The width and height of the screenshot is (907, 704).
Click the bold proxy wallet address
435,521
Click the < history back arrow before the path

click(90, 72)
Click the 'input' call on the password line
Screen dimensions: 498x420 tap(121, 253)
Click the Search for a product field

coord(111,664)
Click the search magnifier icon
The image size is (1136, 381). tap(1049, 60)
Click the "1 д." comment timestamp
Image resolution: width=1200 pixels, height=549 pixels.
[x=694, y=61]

──────

**Your assignment:**
Nothing but the lines from the one containing "Click the bold proxy wallet address" through the last line of the data above should be given again, each exactly as it stands.

**Exercise output:**
Click the bold proxy wallet address
435,521
Click the < history back arrow before the path

click(90, 72)
Click the 'input' call on the password line
Screen dimensions: 498x420 tap(121, 253)
Click the Search for a product field

coord(111,664)
Click the search magnifier icon
The image size is (1136, 381). tap(1049, 60)
Click the "1 д." comment timestamp
Image resolution: width=1200 pixels, height=549 pixels.
[x=694, y=61]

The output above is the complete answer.